Task directions: Starting at the line that contains "Task: Click 2023年3月末期限ポイント" and ending at the line that contains "The image size is (1008, 446).", the lines below are to be given again exactly, with nothing added.

[Data items]
--- --- ---

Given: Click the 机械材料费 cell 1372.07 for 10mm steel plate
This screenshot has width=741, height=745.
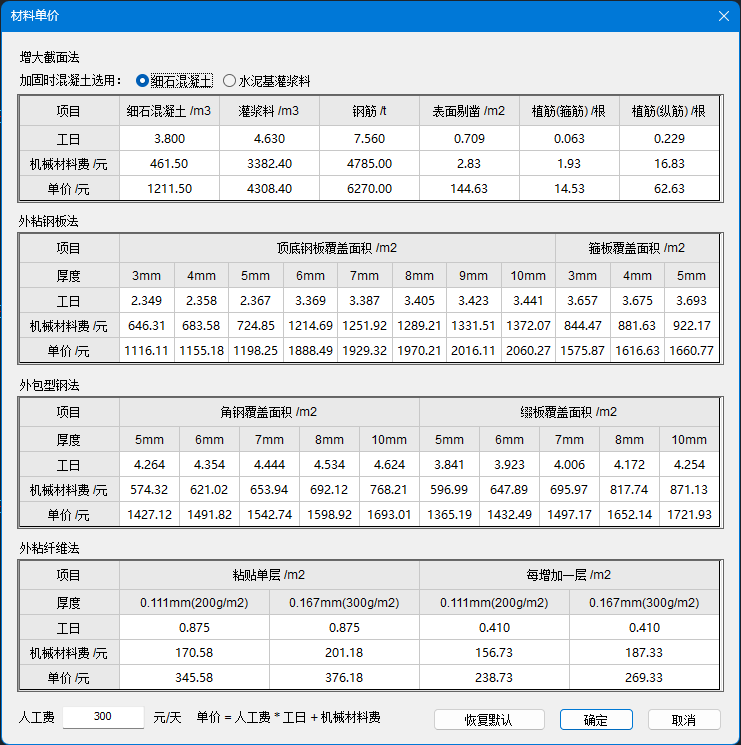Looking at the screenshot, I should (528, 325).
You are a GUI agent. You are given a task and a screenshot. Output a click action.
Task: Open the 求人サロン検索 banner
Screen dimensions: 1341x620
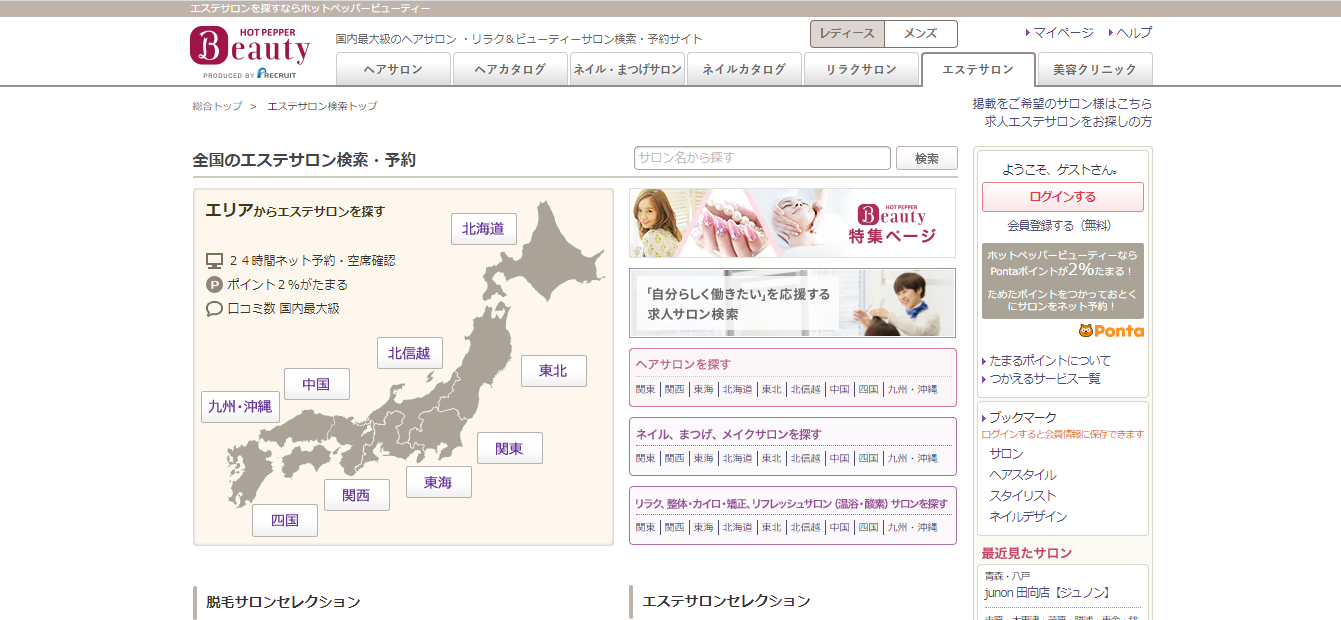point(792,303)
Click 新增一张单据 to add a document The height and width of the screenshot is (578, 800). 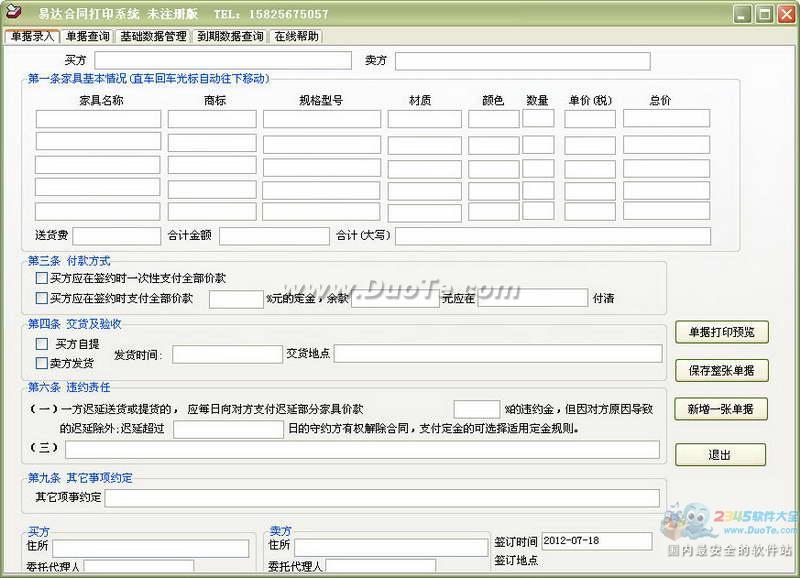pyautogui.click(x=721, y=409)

--- --- ---

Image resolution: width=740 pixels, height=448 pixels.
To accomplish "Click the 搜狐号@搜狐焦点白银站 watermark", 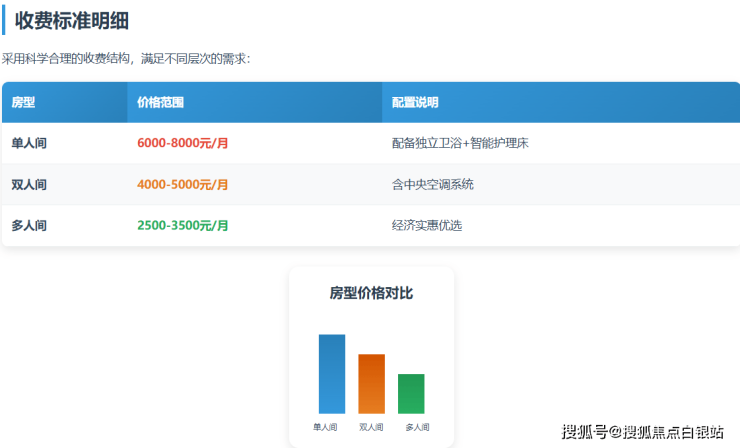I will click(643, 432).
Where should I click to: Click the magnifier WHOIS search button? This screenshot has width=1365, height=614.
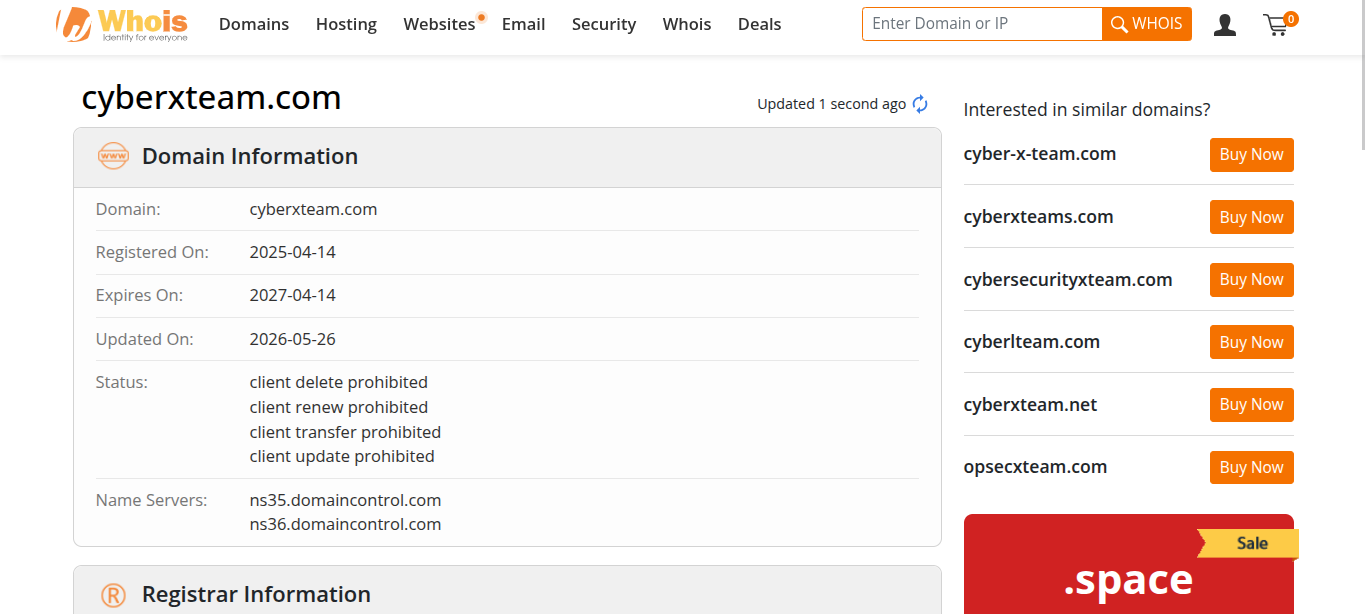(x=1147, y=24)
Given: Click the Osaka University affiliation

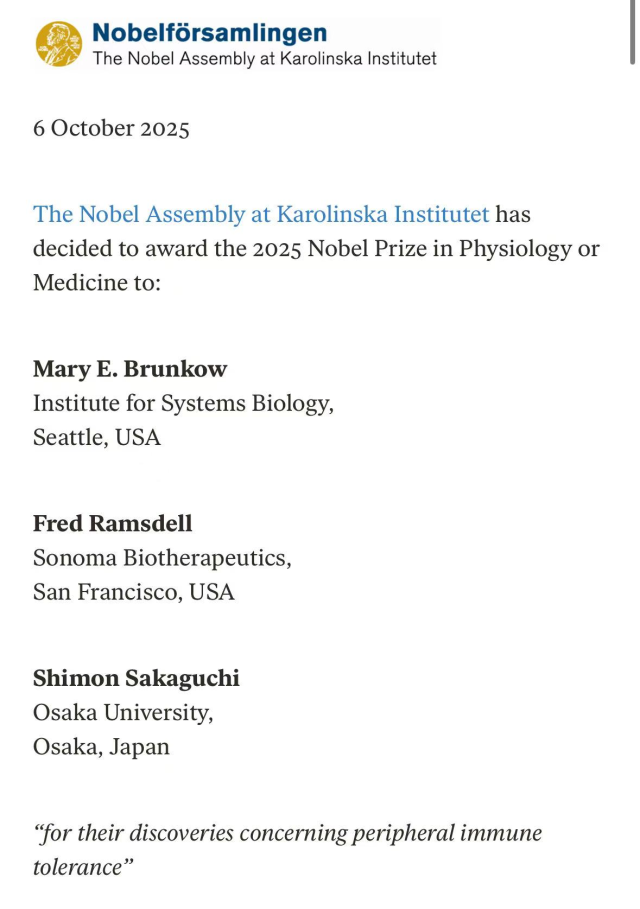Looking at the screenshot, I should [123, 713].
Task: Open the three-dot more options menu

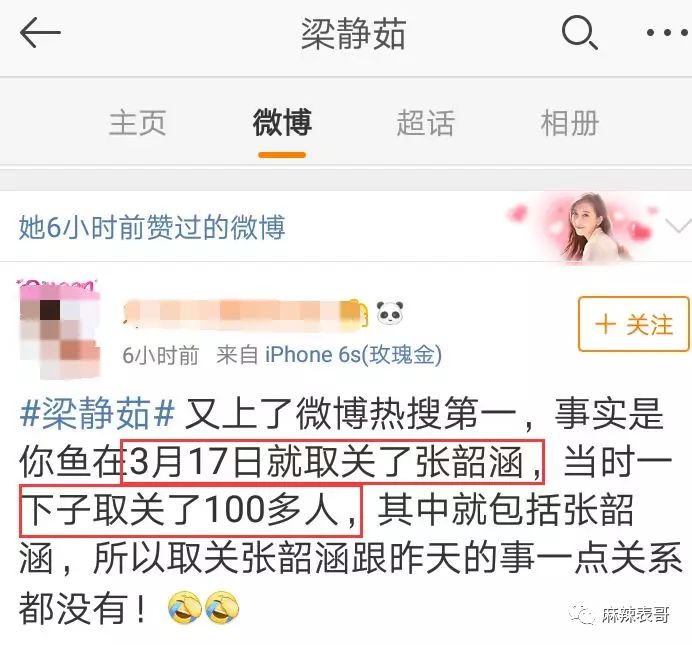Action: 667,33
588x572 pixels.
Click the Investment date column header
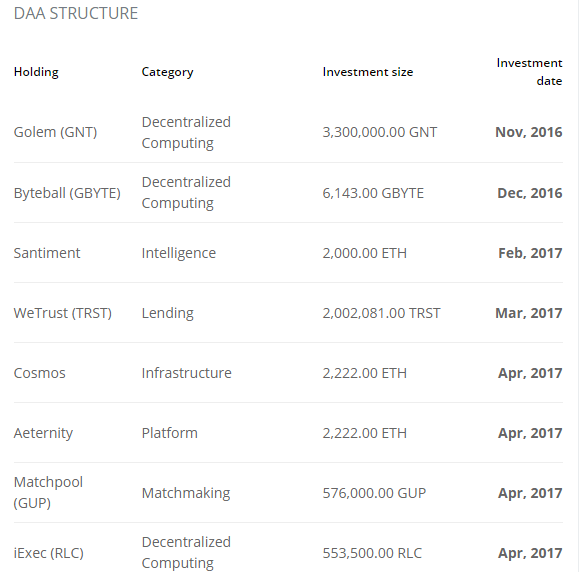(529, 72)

--- --- ---

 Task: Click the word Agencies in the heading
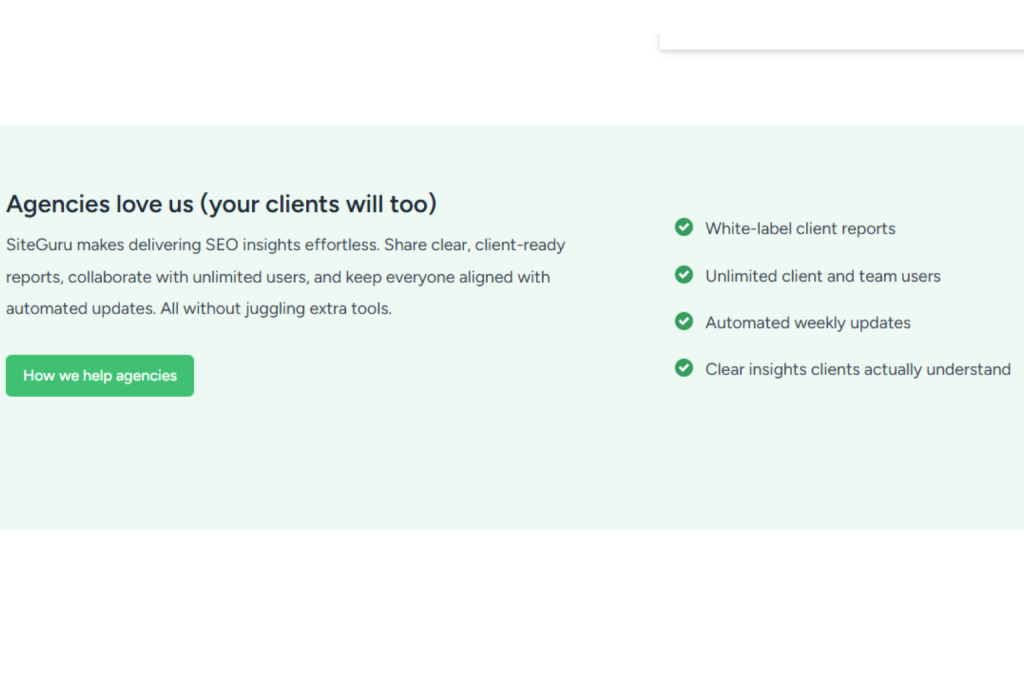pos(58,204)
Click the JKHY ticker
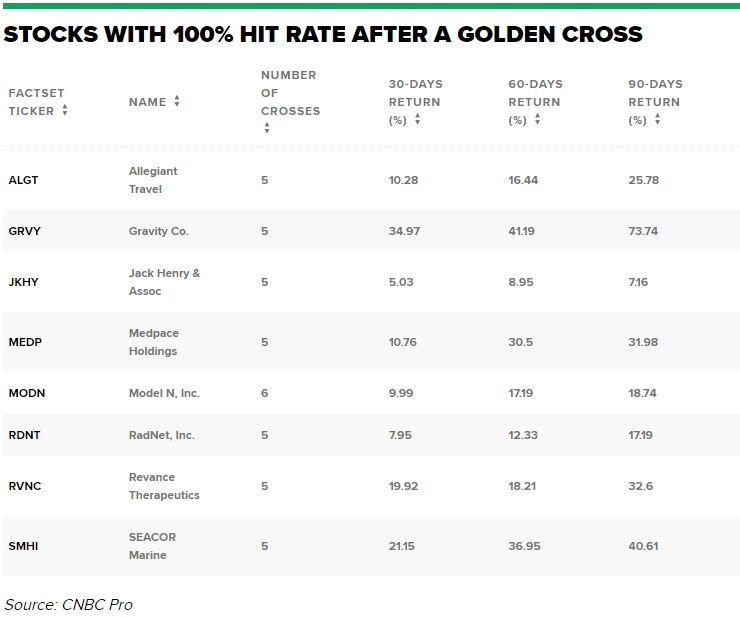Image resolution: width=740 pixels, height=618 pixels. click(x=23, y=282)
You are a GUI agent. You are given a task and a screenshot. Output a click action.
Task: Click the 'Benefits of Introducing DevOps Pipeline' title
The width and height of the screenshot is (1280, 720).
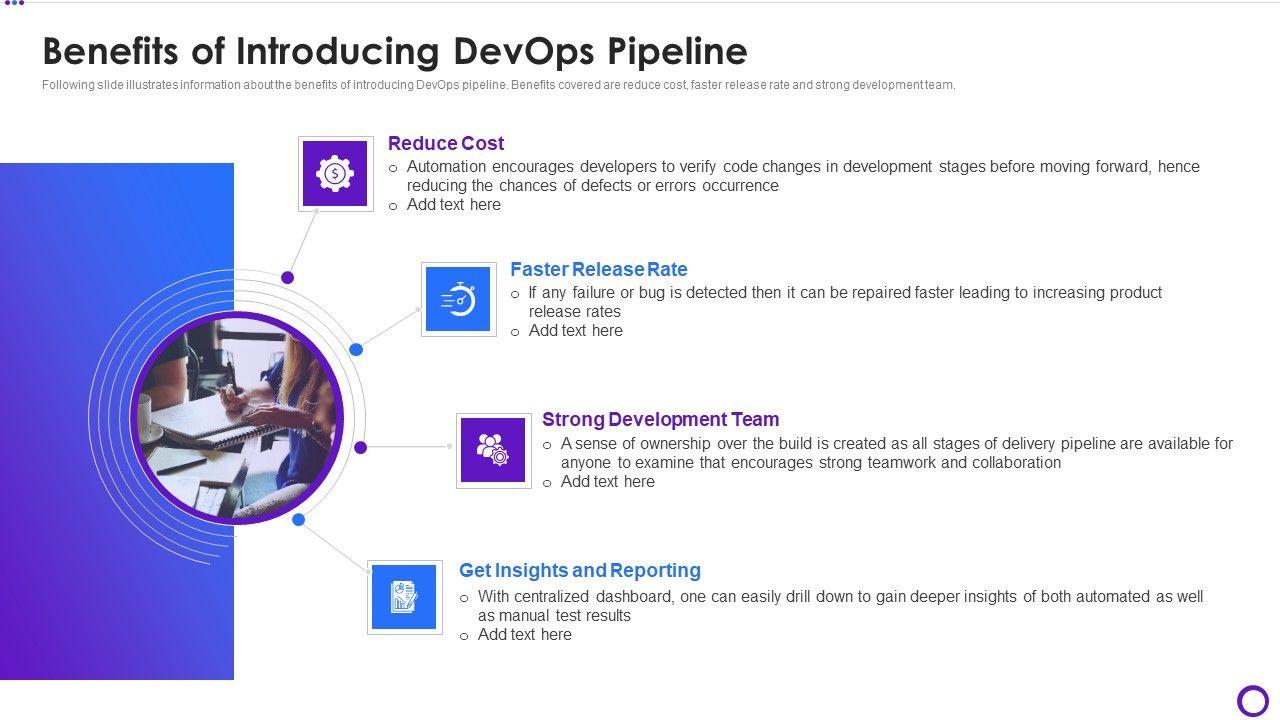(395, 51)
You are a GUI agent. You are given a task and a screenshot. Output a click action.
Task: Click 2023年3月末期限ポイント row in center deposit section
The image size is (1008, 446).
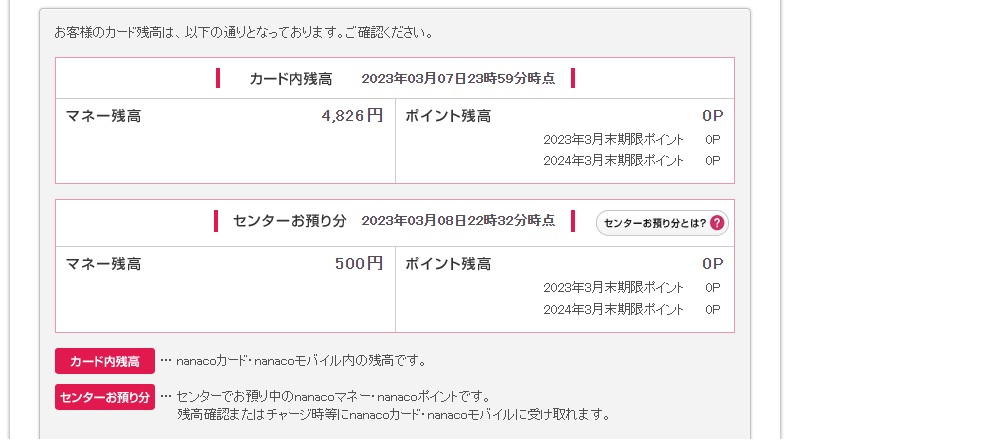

--- --- ---

Solution to this task:
Task: Click 2023年3月末期限ポイント row in center deposit section
The image size is (1008, 446).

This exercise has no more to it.